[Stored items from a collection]
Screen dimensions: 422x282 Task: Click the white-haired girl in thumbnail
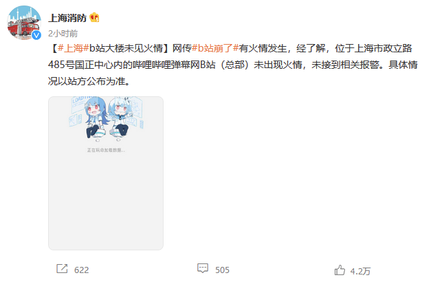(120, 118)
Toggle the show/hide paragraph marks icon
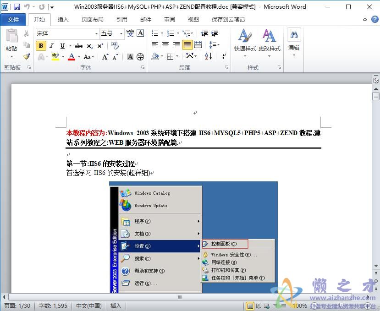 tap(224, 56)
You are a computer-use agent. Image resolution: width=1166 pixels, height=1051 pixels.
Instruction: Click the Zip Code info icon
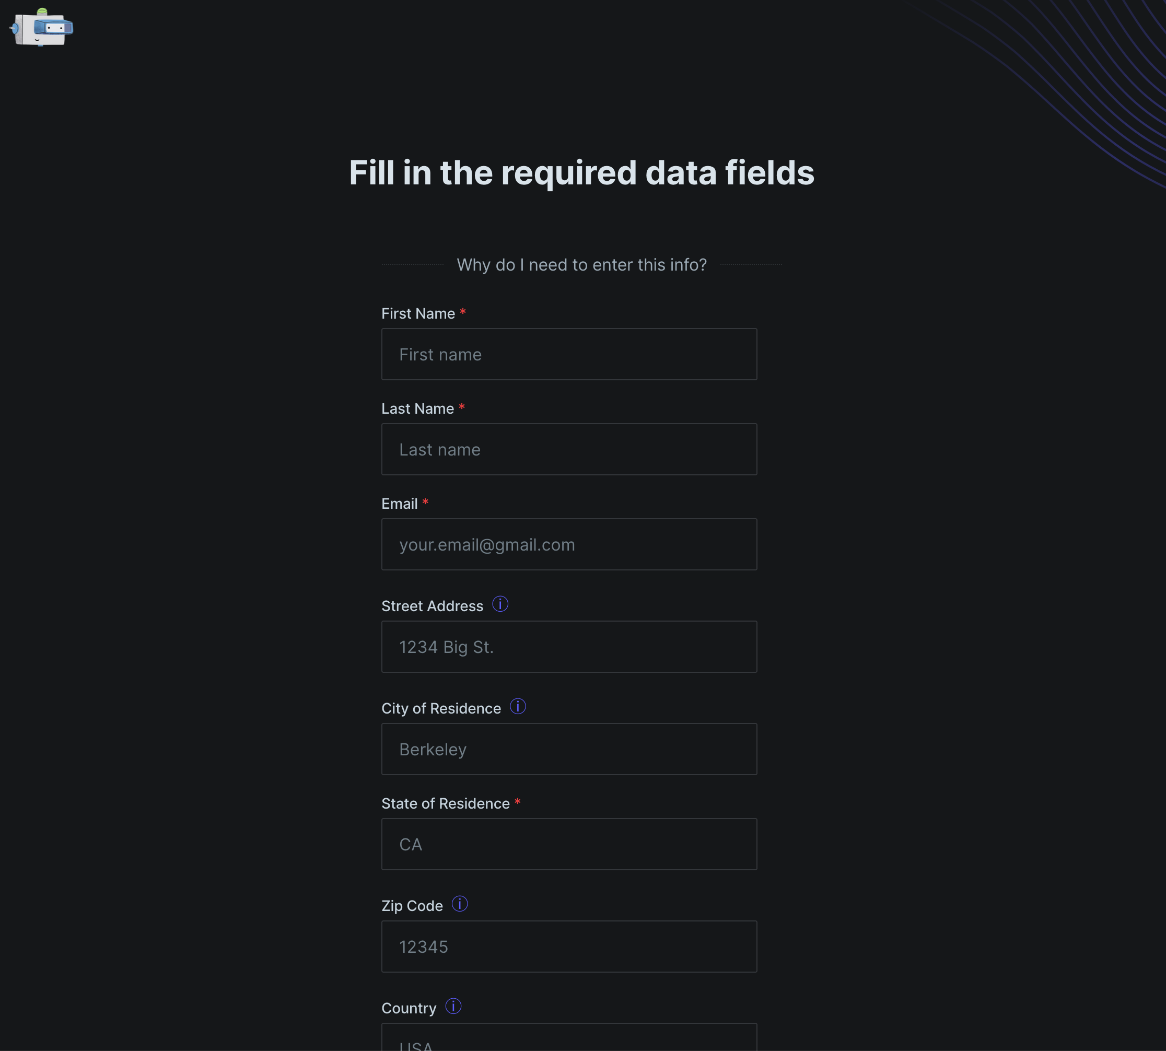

## Requirement
Please give an exact printout of all the records, pictures aside.

## Response to the exercise
Screen dimensions: 422x282 Task: Click the white-haired girl in thumbnail
(120, 118)
Toggle the show/hide paragraph marks icon
 tap(224, 56)
You are a computer-use agent. Image resolution: width=1166 pixels, height=1051 pixels.
Instruction: Click the Zip Code info icon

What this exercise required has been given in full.